Transforming Cancer Care
Leaders from UNC Health Care are driving outcomes and patient engagement through a multidisciplinary model.
This article appears in the July/August 2014 issue of HealthLeaders magazine.
The National Cancer Institute designates 41 U.S. hospitals as comprehensive cancer centers, with each required to demonstrate excellence in laboratory, clinical, behavioral, and population-based research, and to set high standards for outreach and education.

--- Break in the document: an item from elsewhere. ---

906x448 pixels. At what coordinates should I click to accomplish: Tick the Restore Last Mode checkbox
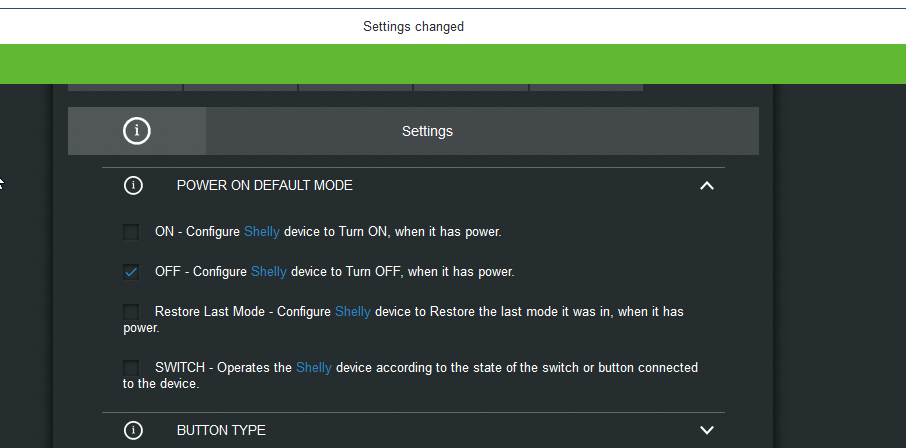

This puts the University of North Carolina Lineberger Comprehensive Cancer Center in the same category as the Mayo Clinic, M.D. Anderson, and other leading cancer centers.
What makes the UNC Lineberger Comprehensive Cancer Center stand out is its mission to provide cancer care across the state, from rural areas to the thriving Raleigh/Durham/Chapel Hill metropolitan area. The flagship N.C. Cancer Hospital treats patients from every county in the state, with more than 135,000 patient visits a year. UNC physicians treat all cancers and participate in more than 225 cancer clinical trials.
Like many health systems looking to grow their footprint following healthcare reform, UNC Health Care has merged with or acquired other hospitals in the state, including High Point Regional Health System in 2013. UNC Health Care has everything from a state-of-the-art academic cancer hospital to a critical access hospital. Cancer care across different UNC Health Care facilities is delivered by a mix of faculty physicians, employed physicians, and independent oncologists. Even with this range of facilities and expertise, the goal is the same, says Ian Buchanan, MD, vice president for cancer and children's services for UNC Health Care.
"We are really spending a lot of time thinking about and planning how to link together our oncology services to provide seamless cancer care for people across the UNC Health Care system," Buchanan says. "Our goal in the next few years is to be able to say with confidence that if somebody goes to one of our affiliated hospitals that's 150 miles from here, they're going to get 'UNC cancer care' even if they're in a different location."